Currently, microwave heating has been widely applied in the fields of drying various kinds of materials and products such as agricultural, chemical, food product, textile, paper, lumber and so on [3]. Few studies have been reported on drying the rare earth carbonates via microwave heating; however, microwave heating has some advantages of alternative heating, fast heating, energy conservation and environmental protection [4]. Therefore, the above advantages will make the microwave heating in the field of drying rare earth carbonates application extensively.

Recently, response surface methodology (RSM) has been attracted great attention as a collection of mathematical and statistical techniques useful for analyzing the effects of several independent variables, and assessing the relationships between the response values and the independent variables, also, RSM has been widely applied in the chemical engineering optimization [57]. Compared with the conventional methods like single variable optimization and orthogonal experimental designs, RSM has many advantages such as being more economical, needing fewer experiment numbers, studying interaction between parameters and response, predicting of the response and checking of method adequacy [8, 9]. To the best of our knowledge, there has been no report on the optimization of experiments on drying the rare earth carbonates by microwave heating using RSM.

In this study, RSM is used to optimize the drying experiments of rare earth carbonates for adsorbed water by microwave heating for further evaluation the dehydrating effects. Power density, material thickness and drying time are selected as the three main influential factors in the experiments, and weight reduction (WR) is the response value. Moreover, we adopt the central composite design (CCD) of RSM to study the effects of the three variables on the response [10] and to determine the optimal conditions and unit energy consumption for the drying rare earth carbonates process, which provides the basic information for the application of microwave heating in the process of drying rare earth carbonates industry.

2 Experimental

2.1 Materials and apparatus

The mixed rare earth carbonates are supplied by the Chinalno Guangxi Nonferrous Chongzuo Rare-Earth Development Ltd. Co., and its moisture content is 74% which is measured using a standard hot-air oven at 105℃ by retaining the samples for 24 h from three replicate measurements.

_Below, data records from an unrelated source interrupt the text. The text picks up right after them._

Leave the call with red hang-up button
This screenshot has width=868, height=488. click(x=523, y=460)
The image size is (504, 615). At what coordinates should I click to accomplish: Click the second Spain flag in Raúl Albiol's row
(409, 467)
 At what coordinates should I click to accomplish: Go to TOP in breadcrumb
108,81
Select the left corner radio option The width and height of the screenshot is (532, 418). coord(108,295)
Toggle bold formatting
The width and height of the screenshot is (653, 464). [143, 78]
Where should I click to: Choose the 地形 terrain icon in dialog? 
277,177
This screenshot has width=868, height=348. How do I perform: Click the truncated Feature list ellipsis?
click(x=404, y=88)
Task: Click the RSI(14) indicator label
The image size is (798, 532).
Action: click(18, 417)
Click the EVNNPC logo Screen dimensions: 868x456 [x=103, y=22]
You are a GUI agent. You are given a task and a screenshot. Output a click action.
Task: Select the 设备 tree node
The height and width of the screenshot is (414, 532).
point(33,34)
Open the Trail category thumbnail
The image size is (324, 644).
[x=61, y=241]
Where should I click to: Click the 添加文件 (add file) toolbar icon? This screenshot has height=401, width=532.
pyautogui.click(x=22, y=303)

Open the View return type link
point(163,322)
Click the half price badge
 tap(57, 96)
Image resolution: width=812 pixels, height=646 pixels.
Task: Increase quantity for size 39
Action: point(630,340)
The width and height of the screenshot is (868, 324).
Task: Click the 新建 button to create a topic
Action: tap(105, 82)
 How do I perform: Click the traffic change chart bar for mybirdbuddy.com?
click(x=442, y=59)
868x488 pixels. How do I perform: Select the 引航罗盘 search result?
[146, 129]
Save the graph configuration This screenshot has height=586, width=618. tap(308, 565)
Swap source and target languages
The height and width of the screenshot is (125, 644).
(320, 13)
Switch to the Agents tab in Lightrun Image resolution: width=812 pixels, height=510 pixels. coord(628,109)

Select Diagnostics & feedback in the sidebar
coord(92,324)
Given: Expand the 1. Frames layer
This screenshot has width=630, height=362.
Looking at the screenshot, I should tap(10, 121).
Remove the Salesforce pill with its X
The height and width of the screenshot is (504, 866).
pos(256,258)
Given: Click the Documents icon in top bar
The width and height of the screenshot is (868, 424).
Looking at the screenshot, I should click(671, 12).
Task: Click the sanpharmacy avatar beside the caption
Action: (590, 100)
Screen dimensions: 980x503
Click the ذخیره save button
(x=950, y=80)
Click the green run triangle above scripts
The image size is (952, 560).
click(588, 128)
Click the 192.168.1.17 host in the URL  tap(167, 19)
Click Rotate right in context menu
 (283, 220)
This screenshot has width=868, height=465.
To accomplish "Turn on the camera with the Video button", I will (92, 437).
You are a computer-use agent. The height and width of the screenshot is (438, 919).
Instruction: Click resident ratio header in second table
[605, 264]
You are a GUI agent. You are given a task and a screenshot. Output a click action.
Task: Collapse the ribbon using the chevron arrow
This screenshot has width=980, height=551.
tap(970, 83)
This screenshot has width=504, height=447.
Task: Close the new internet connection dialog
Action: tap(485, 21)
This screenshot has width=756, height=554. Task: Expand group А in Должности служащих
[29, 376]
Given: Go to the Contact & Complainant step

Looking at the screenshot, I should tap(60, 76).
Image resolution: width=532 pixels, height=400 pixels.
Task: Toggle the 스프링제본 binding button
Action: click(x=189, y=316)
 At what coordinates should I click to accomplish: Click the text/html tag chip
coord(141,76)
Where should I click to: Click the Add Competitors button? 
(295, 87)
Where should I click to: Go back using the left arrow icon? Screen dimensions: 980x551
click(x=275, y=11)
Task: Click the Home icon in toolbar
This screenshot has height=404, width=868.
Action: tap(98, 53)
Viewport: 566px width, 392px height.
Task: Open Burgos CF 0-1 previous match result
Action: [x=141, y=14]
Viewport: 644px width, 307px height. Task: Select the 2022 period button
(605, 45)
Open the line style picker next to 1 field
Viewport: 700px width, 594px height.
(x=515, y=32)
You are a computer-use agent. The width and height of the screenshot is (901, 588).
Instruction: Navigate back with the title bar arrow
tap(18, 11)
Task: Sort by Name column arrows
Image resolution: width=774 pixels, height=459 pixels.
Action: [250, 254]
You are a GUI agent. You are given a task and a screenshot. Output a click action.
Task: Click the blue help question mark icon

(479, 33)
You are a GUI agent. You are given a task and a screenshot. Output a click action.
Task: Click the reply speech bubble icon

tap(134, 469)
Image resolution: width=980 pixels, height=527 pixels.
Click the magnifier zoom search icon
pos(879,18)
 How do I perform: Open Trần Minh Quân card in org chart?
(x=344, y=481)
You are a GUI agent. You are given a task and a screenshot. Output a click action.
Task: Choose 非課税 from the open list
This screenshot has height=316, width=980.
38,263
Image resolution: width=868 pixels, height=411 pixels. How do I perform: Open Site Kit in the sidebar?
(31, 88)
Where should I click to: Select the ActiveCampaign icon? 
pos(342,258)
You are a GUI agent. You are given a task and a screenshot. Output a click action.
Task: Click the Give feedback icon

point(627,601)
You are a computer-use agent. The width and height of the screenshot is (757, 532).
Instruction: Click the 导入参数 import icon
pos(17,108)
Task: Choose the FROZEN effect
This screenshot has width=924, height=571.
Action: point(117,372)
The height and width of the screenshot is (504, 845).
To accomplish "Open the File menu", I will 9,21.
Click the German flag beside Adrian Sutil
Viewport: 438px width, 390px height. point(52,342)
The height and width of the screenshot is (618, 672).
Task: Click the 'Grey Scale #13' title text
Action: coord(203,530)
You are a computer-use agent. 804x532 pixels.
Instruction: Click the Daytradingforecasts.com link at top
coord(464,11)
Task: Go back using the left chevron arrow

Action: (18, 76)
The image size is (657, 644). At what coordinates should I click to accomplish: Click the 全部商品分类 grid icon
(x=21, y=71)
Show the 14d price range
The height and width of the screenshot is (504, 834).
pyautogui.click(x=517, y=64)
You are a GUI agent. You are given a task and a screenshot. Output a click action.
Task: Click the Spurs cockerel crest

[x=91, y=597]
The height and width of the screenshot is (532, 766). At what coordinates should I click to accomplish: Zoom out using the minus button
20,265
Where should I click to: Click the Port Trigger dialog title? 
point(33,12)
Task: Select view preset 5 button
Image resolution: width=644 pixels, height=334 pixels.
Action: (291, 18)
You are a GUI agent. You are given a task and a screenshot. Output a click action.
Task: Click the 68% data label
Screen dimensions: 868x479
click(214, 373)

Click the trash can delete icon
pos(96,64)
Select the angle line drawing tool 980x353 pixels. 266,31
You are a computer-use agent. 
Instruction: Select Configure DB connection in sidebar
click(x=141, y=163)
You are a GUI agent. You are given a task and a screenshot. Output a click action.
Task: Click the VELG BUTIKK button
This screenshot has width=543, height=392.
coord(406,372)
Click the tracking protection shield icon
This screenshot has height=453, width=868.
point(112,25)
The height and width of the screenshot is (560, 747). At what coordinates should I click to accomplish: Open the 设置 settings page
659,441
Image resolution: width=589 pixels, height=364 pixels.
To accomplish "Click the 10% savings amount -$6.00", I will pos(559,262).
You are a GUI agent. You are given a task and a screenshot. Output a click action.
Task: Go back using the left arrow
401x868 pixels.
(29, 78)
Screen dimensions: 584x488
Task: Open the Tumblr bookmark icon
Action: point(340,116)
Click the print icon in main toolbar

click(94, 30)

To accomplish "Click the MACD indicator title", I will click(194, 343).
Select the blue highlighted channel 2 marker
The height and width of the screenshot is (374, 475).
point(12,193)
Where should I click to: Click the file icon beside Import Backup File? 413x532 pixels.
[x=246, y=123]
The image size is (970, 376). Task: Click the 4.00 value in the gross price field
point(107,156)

Microwave heating equipment is shown in Figure 1. Microwave reactor is made by Key Laboratory of Unconventional Metallurgy, Ministry of Education, Kunming University of Science and Technology. The microwave drying experiments are carried out in a lab-made microwave muffle furnace, and the microwave equipment consists of four sections: two magnetrons at the frequency of 2.45 GHz and 1.5 kW power which are cooled by water circulation as microwave sources; a waveguide for transporting microwaves; a resonance cavity to manipulate microwaves for a specific purpose; and a control system to regulate the temperature and microwave power. The inner dimensions of the microwave cavity are 260 mm in height, 420 mm in length and 260 mm in width. Continuous temperature measurement during microwave heating is a major problem, so a thermocouple (connected to the computer system) with a thin layer of aluminum shielding can be employed to measure temperature, and placed at the closest proximity to the material.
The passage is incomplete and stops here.